## Task prompt
Exactly as written, reproduce the lines from the one that contains "Task: Open the Status tab" through the end of the records.

Stored items from a collection:
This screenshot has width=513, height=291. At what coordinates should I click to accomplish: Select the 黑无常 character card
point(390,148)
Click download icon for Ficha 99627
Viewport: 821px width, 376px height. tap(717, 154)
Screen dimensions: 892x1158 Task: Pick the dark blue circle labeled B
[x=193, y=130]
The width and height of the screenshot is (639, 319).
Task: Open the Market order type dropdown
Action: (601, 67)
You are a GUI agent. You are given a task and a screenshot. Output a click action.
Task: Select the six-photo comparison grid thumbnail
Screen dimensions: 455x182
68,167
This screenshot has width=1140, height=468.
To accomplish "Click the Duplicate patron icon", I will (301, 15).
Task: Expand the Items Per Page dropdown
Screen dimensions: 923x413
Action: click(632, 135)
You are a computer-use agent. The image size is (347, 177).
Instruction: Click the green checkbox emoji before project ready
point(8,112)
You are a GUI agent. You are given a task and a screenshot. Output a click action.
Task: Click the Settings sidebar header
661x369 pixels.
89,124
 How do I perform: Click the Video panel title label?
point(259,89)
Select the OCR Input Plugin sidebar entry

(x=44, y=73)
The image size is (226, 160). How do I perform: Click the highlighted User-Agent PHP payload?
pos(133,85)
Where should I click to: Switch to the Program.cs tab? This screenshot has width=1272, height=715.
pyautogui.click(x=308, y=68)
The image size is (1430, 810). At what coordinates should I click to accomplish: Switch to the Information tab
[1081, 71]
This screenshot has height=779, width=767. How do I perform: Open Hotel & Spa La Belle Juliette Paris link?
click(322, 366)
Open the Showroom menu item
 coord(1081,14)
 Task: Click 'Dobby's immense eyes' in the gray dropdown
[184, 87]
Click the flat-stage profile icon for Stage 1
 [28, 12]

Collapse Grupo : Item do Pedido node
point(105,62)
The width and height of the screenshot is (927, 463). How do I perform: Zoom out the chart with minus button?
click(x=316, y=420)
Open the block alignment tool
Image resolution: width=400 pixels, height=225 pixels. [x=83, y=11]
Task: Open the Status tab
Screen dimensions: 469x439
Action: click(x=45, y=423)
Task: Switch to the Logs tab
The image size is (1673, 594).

## Written reply
Task: Open the Status tab
Screen dimensions: 469x439
Action: click(x=45, y=423)
Task: Switch to the Logs tab
The image size is (1673, 594).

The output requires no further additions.